「駕籠で行くのはお吉ぢゃないか,下田港の春の雨,泣けば椿の花が散る.」かの西条八十の作詞で昭和の初期に流行った「唐人お吉」の唄である.お吉は尾張で生れたが4歳で伊豆に移り,安政元年(1854)14歳で芸者になり下田の人気を集めた.当時西欧各国の船が日本に来だした頃で,嘉永6年(1853)米国東支那艦隊のペリー提督が軍艦4隻を率いて浦賀に来航して太平の眠りを覚まし,久里浜に上陸して幕府に和親条約を申し入れていた.翌年将軍専決で条約が結ばれ,2年後安政3年(1856)タウンゼント・ハリスが米国総領事として来日し,下田に近い柿崎村の玉泉寺に駐在する.
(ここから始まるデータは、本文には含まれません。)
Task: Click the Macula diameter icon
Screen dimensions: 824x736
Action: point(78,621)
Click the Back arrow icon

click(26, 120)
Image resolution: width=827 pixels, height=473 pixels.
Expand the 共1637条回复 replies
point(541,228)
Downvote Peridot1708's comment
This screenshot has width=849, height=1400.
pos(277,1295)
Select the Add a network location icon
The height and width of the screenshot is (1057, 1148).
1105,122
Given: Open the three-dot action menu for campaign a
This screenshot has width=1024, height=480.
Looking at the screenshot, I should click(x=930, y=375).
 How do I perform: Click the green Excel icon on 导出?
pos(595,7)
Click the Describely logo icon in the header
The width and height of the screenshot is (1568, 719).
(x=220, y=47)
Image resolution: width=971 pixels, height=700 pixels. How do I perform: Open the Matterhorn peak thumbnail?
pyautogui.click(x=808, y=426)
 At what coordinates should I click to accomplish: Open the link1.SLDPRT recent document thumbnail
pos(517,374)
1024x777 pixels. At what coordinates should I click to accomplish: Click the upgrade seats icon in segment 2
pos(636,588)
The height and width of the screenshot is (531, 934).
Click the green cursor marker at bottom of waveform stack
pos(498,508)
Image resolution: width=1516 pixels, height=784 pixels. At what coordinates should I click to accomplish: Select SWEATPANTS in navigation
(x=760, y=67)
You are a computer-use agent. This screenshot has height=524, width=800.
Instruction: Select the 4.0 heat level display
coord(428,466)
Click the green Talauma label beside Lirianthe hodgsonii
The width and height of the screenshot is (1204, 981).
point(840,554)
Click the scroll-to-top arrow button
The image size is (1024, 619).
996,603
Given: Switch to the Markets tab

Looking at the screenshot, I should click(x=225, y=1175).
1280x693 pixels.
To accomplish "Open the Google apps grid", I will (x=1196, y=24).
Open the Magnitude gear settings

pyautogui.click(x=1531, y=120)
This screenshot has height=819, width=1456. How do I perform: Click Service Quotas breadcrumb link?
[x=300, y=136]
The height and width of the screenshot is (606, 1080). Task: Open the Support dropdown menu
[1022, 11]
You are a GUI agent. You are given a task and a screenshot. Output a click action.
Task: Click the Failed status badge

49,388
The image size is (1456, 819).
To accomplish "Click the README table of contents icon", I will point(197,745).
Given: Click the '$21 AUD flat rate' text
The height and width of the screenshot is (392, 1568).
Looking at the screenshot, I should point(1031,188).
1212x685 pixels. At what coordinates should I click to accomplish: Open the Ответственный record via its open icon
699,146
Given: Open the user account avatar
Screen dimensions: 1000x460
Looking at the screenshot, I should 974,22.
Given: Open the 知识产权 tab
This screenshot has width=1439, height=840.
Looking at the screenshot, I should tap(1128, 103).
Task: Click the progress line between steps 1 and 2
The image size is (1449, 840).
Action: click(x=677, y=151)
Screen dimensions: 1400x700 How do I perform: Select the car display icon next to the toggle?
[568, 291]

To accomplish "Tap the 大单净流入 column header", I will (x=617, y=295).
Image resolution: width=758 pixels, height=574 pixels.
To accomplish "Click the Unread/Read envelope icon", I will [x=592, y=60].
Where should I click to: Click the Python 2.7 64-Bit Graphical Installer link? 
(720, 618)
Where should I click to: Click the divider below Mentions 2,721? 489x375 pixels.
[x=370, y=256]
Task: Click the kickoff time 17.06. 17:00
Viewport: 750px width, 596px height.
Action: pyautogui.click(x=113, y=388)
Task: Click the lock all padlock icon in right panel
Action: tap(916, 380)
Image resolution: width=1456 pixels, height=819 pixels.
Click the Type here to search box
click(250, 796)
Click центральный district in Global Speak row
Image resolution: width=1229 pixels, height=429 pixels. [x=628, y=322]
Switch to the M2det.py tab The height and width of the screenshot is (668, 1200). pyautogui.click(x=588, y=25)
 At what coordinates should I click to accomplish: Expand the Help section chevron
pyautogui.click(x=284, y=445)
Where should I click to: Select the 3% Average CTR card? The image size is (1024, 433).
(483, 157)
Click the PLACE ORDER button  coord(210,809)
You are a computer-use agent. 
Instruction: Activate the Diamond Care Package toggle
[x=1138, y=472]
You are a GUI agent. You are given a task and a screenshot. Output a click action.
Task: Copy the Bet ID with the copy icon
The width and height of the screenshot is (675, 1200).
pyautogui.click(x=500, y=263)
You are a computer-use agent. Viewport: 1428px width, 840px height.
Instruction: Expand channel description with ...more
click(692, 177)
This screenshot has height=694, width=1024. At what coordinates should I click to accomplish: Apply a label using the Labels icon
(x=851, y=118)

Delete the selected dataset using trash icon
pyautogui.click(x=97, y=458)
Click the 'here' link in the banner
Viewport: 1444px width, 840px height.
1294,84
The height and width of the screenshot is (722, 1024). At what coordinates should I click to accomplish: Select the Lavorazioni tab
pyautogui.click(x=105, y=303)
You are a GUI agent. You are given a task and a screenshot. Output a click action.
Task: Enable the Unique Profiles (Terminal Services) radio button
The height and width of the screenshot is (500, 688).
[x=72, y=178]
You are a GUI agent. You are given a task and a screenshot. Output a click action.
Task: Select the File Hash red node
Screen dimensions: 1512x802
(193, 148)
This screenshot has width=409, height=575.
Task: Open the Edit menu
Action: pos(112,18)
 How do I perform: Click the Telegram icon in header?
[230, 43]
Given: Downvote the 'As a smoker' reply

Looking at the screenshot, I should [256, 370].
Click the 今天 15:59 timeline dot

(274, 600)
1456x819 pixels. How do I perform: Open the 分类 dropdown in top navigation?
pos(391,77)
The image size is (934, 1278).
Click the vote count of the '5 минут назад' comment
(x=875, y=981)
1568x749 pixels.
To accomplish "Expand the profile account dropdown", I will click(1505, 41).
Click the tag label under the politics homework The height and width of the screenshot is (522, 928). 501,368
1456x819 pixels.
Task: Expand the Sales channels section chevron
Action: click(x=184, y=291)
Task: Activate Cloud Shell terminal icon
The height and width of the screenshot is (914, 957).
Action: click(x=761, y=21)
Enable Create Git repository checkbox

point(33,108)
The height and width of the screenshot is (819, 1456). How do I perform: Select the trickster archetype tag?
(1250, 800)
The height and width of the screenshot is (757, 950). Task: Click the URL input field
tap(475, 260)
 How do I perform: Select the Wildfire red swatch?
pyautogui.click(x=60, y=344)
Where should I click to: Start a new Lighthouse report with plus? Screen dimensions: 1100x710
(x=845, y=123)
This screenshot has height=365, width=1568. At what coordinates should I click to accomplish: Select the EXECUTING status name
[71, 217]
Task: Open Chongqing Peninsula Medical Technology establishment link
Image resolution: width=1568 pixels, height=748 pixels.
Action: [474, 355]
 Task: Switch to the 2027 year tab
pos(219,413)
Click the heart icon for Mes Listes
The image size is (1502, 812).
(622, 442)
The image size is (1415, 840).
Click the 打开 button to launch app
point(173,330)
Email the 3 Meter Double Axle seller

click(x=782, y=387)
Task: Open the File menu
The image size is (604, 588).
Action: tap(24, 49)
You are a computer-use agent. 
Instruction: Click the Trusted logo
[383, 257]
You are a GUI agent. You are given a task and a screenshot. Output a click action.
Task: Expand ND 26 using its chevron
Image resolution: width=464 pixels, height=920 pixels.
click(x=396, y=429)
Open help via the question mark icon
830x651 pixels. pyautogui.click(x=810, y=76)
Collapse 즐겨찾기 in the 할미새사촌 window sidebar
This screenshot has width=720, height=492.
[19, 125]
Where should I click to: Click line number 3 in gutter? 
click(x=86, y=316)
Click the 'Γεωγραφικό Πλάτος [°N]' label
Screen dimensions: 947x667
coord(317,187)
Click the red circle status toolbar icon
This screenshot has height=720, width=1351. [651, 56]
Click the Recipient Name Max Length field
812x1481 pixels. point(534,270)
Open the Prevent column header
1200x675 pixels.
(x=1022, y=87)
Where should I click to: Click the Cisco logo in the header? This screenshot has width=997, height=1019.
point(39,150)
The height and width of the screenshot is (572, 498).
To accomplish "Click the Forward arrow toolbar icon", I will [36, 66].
この時お吉と出会いがあり,町奉行の斡旋でハリスの側室となる.お吉17歳,ハリス53歳だった.しかし数日で解雇されるが,一度異人と交わったとして「唐人お吉」と世間から冷笑され,酒に溺れて不幸な日々を送り,50歳の時近くの川に身を投じ数奇な一生を終わる.
ところでハリスは,当時日本人は肉食をしてないことを知っていたとみえて,船に牛を載んで来ていたので後刻と殺して一行の食用にした.(この時牛を繋いだ武士柑の幹は,屠牛木として同寺の記念に今も残るという.)
安政5年(1858)に至り米国のほか蘭・英・仏・露の各国と通商条約を結ぶと外人の去来が多くなり,肉の調達が必要になってきた.その頃養牛も盛んになっていたので元治元年(1864),当時彼らの居留地として指定した横浜の海岸通りに,幕府は屠牛場の開設を認めた.こればわが国最初の屠場といわれている.
たまたま幕末の慶応2年(1866),三河の中川屋嘉兵衛が横浜に来て,外国語の修行といって米国人シモンズの使用人となり,傍ら元町で商売を始め,パン・ビスケット・薬品などの払い下げを受けて販売し,後に函館から氷を運んで売り時代の先端をいく商人になった.
彼は外国人御用商人となり,牛肉の販売も手がけるようになり,江戸の英国公使館に牛肉を届けようとするが長道中のため腐るので,江戸荏原郡白金村(現芝白金)の名主堀越藤吉から借りた畑で屠牛を始めた.慶応3年(1867)のことで,東京での屠場の開祖である.
当時牛を屠するのは大変で設備もなく,後々穢なきよう四方に青竹を立てて御幣を結び,それに注連縄を張り,この中で掛矢で牛の頭をゴツンと何回か叩き撲殺したという.皮を剥いで肉だけ切りとり他は地中深く埋め最後にお経を上げた.初め神式終りは仏式で面白い.
間もなく近所から苦情が出て,困った藤吉は畑に小屋を立て最初の屋根付き屠場となった.しかし,ここから屠場は環境公害との長い苦闘の歴史が始まる.